In order to gain understanding of the physical phenomena developed in the microfluidic channel, (namely the flow field, movement and forces exerted on the crystal), numerical simulations were performed on COMSOL Multiphysics software in two-dimensional space. Two reference coordinate systems are of special interest in the description of the governing equations. Those are the material frame (reference, initial) and the spatial frame (present, actual). They are used to describe initial geometry, and deformed geometry respectively. Computational fluid dynamic simulation coupled with solid mechanics [15] allows study of the unconstrained movement of the zeolite crystal inside the microfluidic channel. The flow in the channel, if assumed incompressible (constant $\rho$), for low Reynolds number (Re $\ll 1$, the inertial term is neglected) is described in the spatial frame by the simplified Navier–Stokes equations,

$${\rho }_f\frac{\partial u_f}{\partial t}=\nabla ·\left[-p_{f}I+{\mu }_f\left(\nabla u_f+{(\nabla u_f)}^T\right)\right]+F,$$

(2)

$$\mathrm{and}{\rho }_f\nabla ·u_f=0,$$

(3)

where ${\rho }_f$ is the density of the fluid [kg/m${}^3$], $u_f$ is the fluid velocity field [m/s, m/s] in the spatial (deformed) frame, $p_f$ is the pressure [Pa], $\nabla ·\left(\right)$ is the divergence operator, $\nabla \left(\right)$ is the gradient operator, ${\mu }_f$ is the fluid dynamic viscosity [Pa·s], and F is the volumetric force [N/m${}^3$].

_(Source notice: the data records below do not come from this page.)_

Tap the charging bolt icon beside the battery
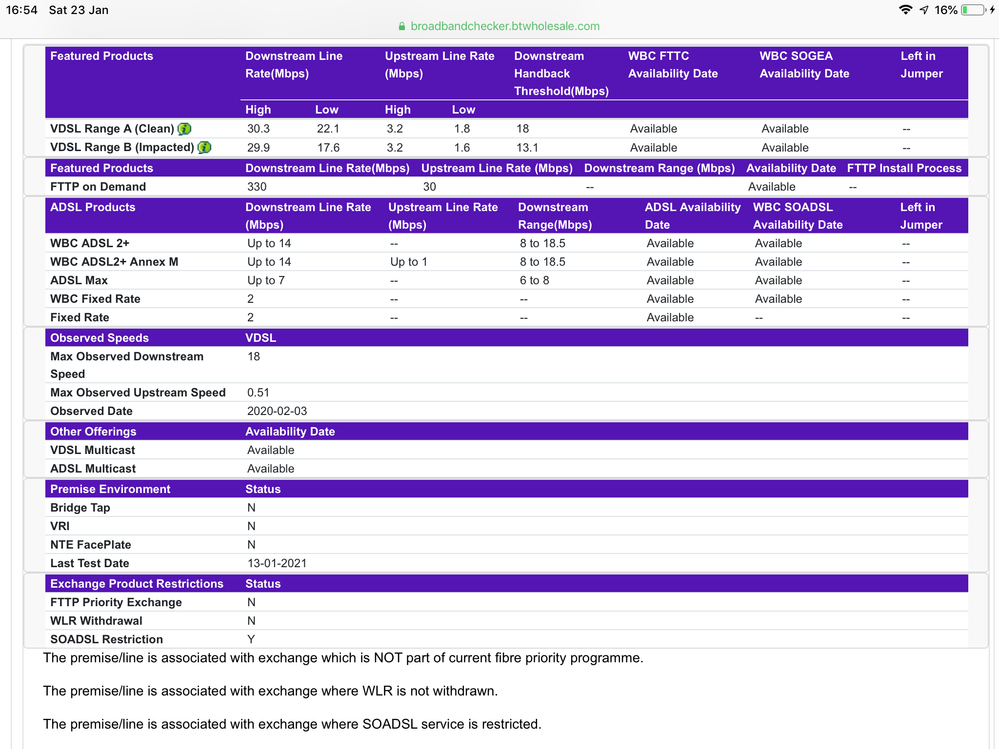The width and height of the screenshot is (999, 749). point(992,10)

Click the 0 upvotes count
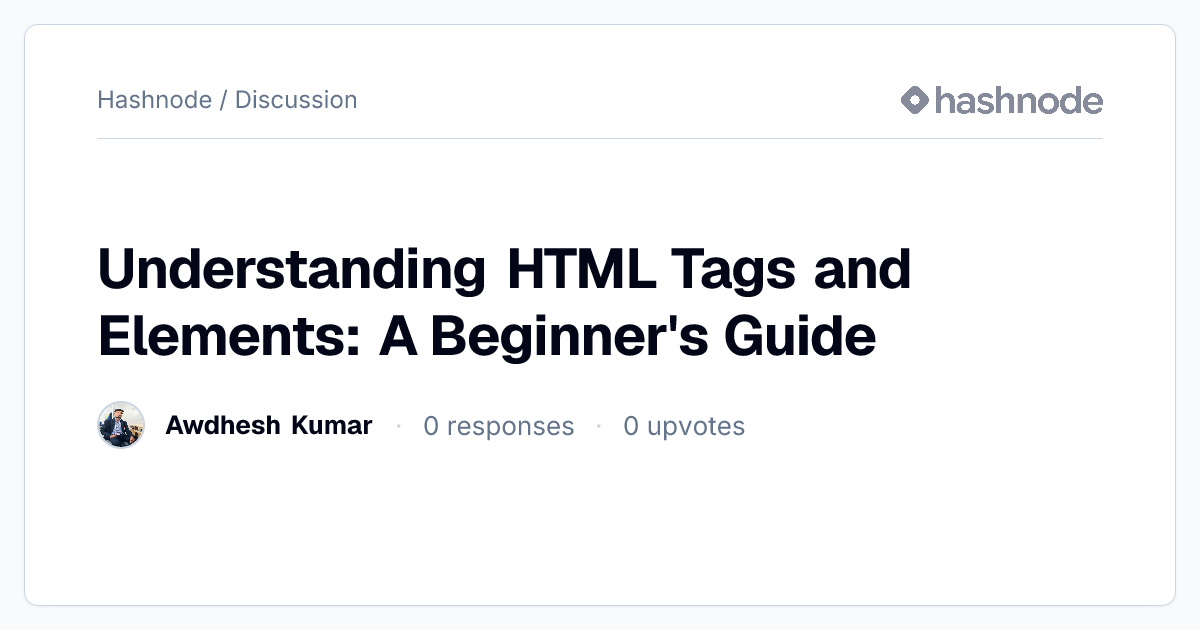(x=684, y=427)
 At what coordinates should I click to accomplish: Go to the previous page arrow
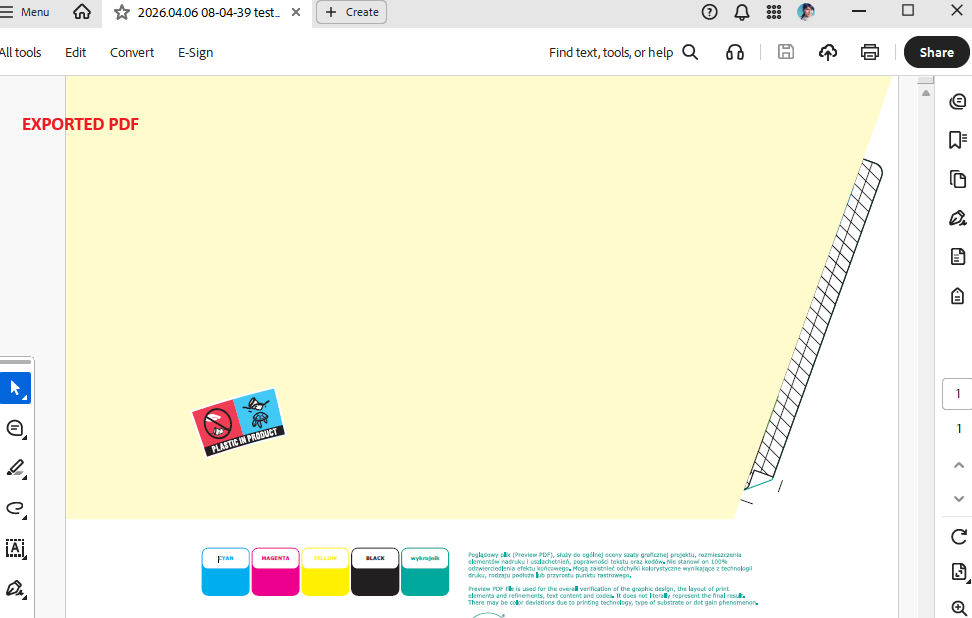[958, 465]

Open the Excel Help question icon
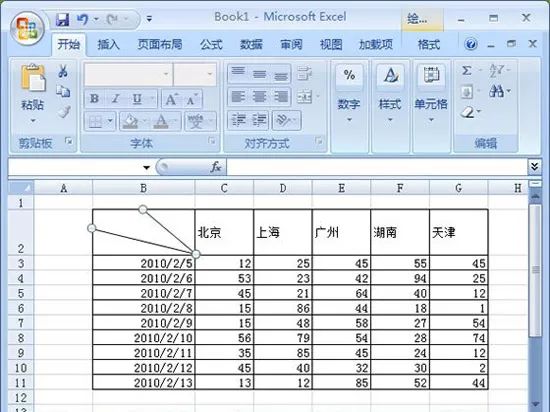(x=471, y=44)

The governing equation for solids

$${\rho }_s\frac{{\partial }^2{u}_s}{\partial t^2}=\nabla ·{\sigma }_s+F_s,$$

(4)

where ${\rho }_s$ denotes the solid density [kg/m${}^3$], $u_s$ is the solid displacement field [m, m], ${\sigma }_s$ is the Cauchy stress tensor defined in the spatial frame, and $F_s$ is the volumetric force [N/m${}^3$].

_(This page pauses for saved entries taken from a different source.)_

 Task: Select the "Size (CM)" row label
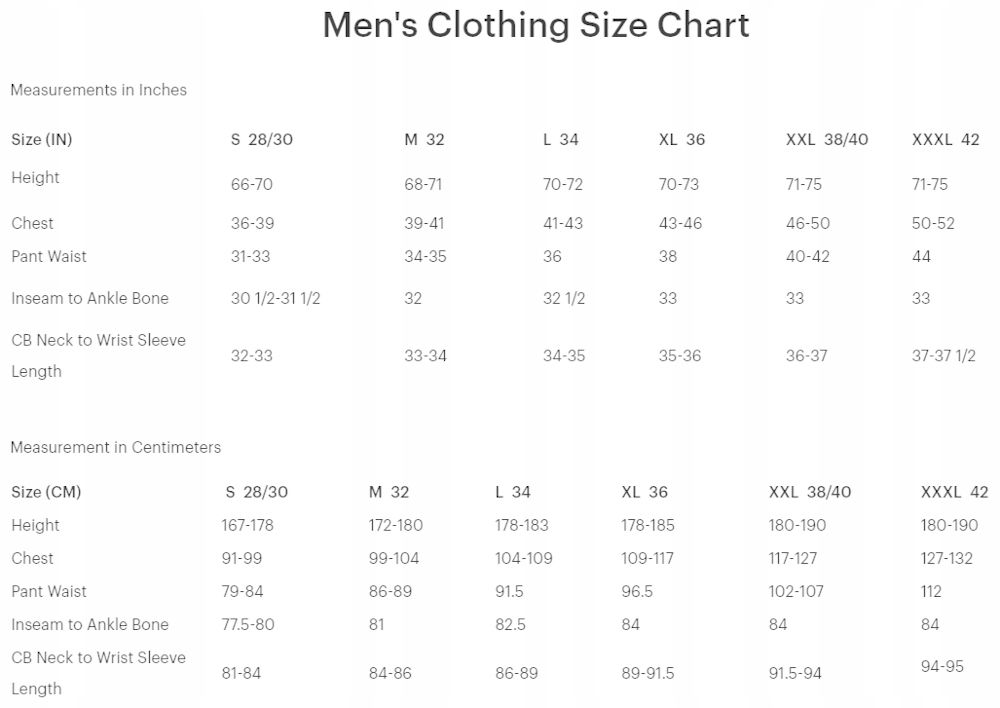(x=46, y=492)
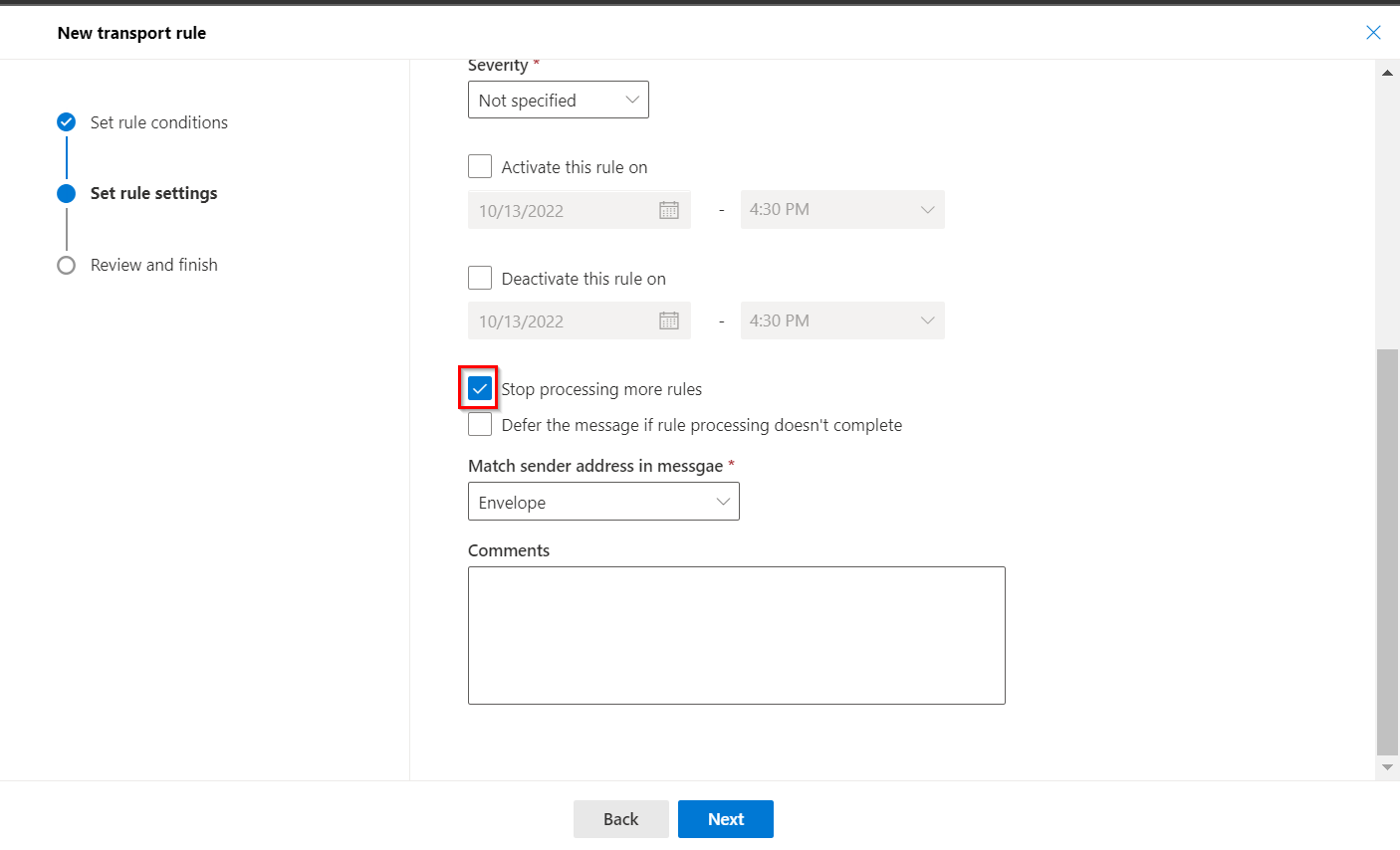The width and height of the screenshot is (1400, 850).
Task: Click the Set rule settings step indicator dot
Action: point(67,193)
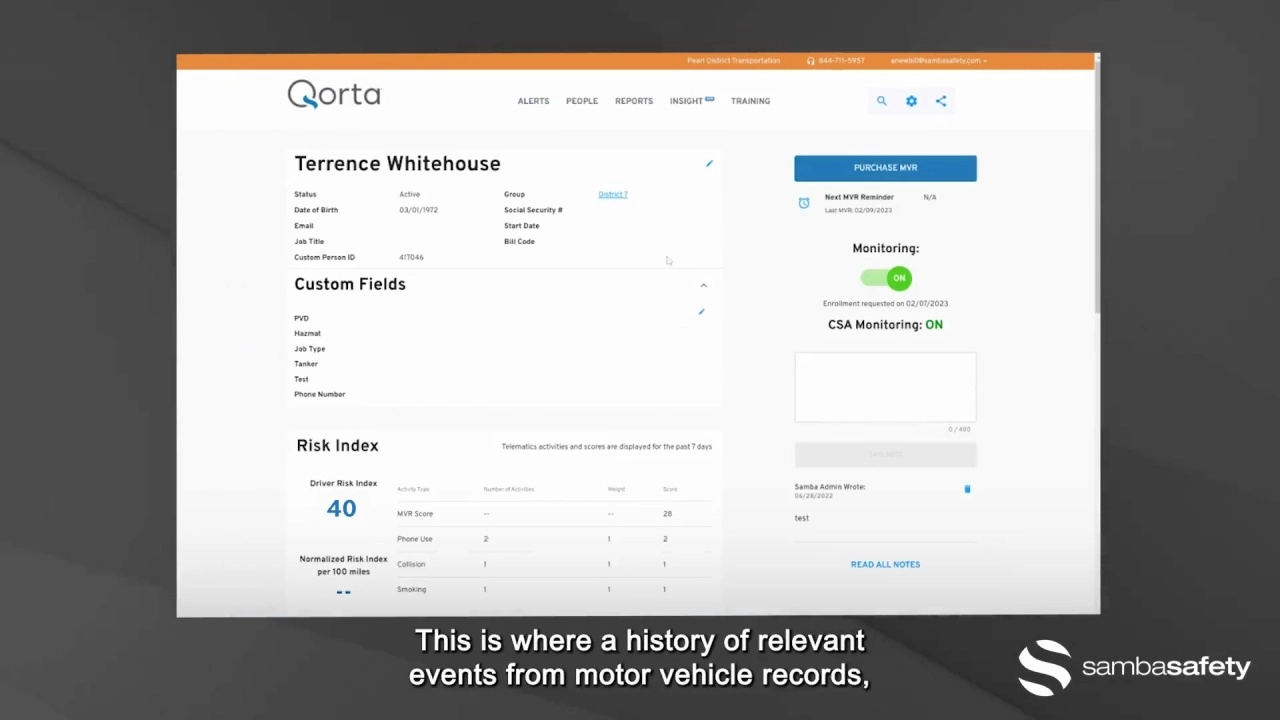The width and height of the screenshot is (1280, 720).
Task: Click Read All Notes link
Action: coord(885,565)

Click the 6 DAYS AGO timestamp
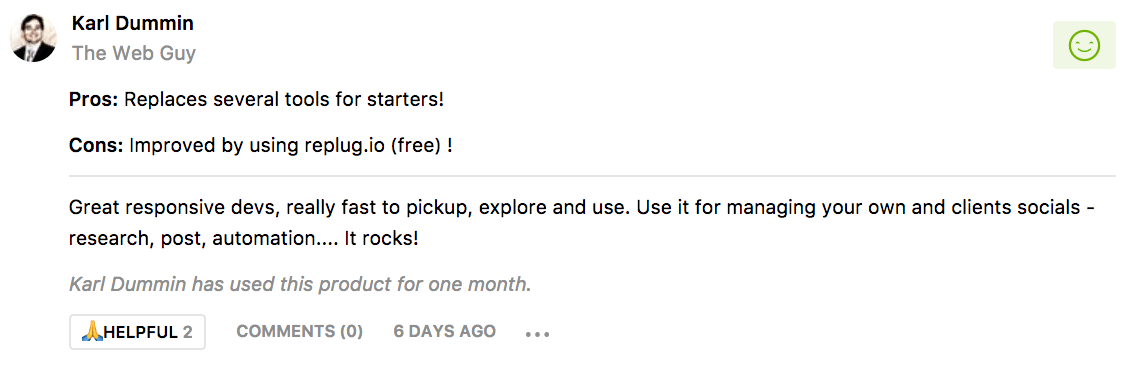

The force generated by the fluid on the solid and the solid displacement affecting the fluid velocity is

$$F_s=-n·\left[-p_{f}I+{\mu }_f\left(\nabla u_f+{(\nabla u_f)}^T\right)\right],$$

(5)

$$\mathrm{where}{u}_f=\frac{\partial u_s}{\partial t},$$

(6)

where n is the outward normal to the boundary and $F_s$ is the volumetric force on the solid boundary in the spatial (deformed) frame.

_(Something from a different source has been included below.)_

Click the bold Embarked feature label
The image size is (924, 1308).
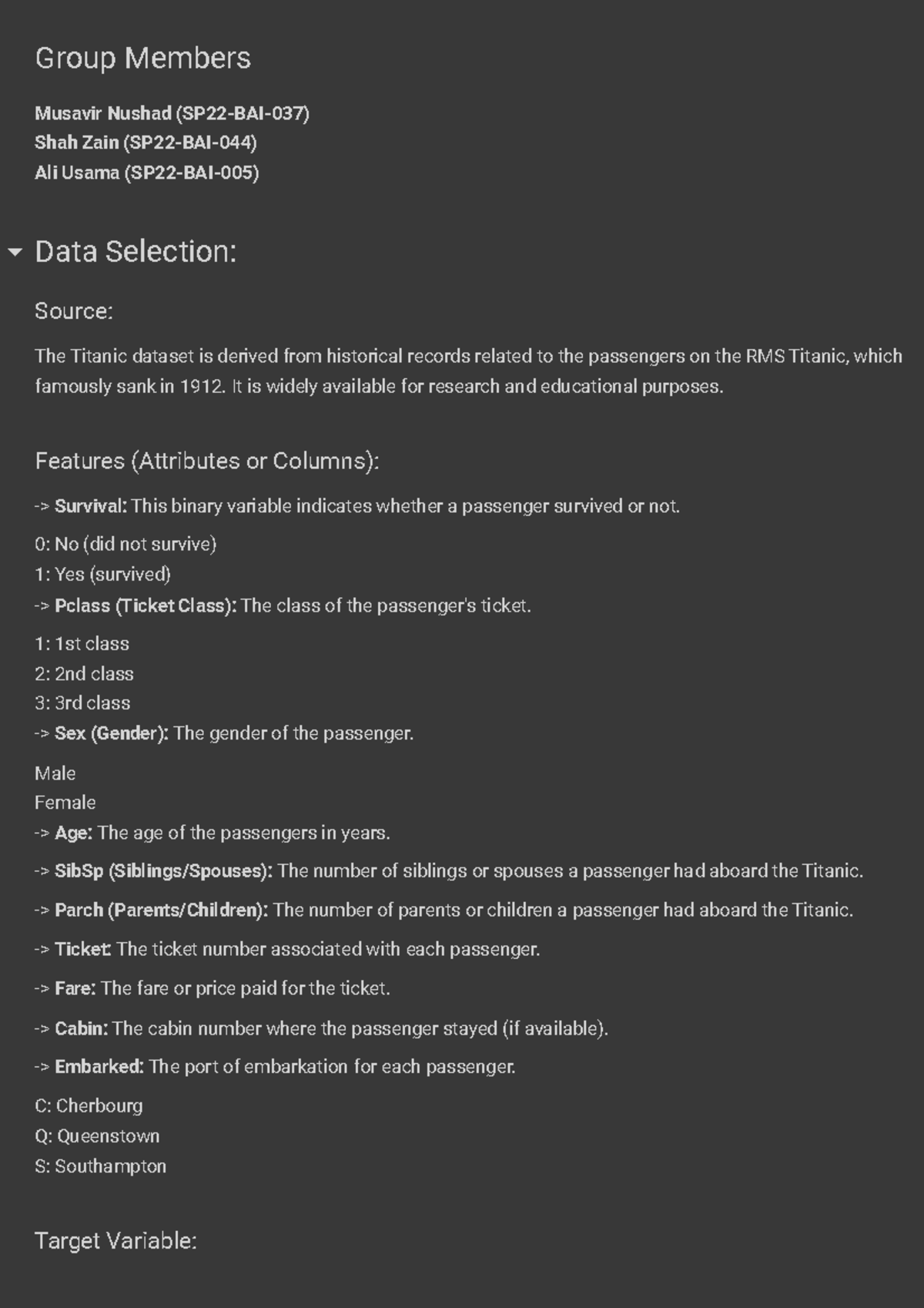click(x=99, y=1067)
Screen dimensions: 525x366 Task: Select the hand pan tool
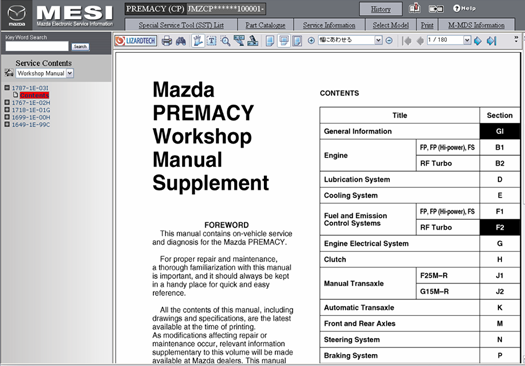[x=198, y=41]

The time-dependent simulation of Equations (2)–(6) allowed study of the free motion of the crystal in the channel. The three-dimensional zeolite crystal (15 $\mathsf{\mu }$m × 15 $\mathsf{\mu }$m × 75 $\mathsf{\mu }$m) orthogonal to the flow direction, was represented in two-dimensional space as a central transversal slice, by a square which is free to translate and rotate in the plane, with side length of 15 $\mathsf{\mu }$m and a separation d = 6 $\mathsf{\mu }$m between a side parallel to the channel floor. This separation d allowed the square to translate and rotate without touching the floor, with a minimum distance of about 1.8 $\mathsf{\mu }$m between a downward- pointing corner and the floor. The distance between the centroid of the square and the floor (y axis direction) of 13.5 $\mathsf{\mu }$m remained nearly constant as the square translated (along the x axis) and rotated, with variations $\left|\delta \right|<1\mathsf{\mu }$m. Narrowing the aforementioned separation leaded to errors in simulations or prohibitively large computation time. Figure 6 depicts a crystal slice near the bottom of the microchannel translating and rotating from 0 to ${90}^{\circ }$ from time $t_0$ to $t_1$, with velocity v.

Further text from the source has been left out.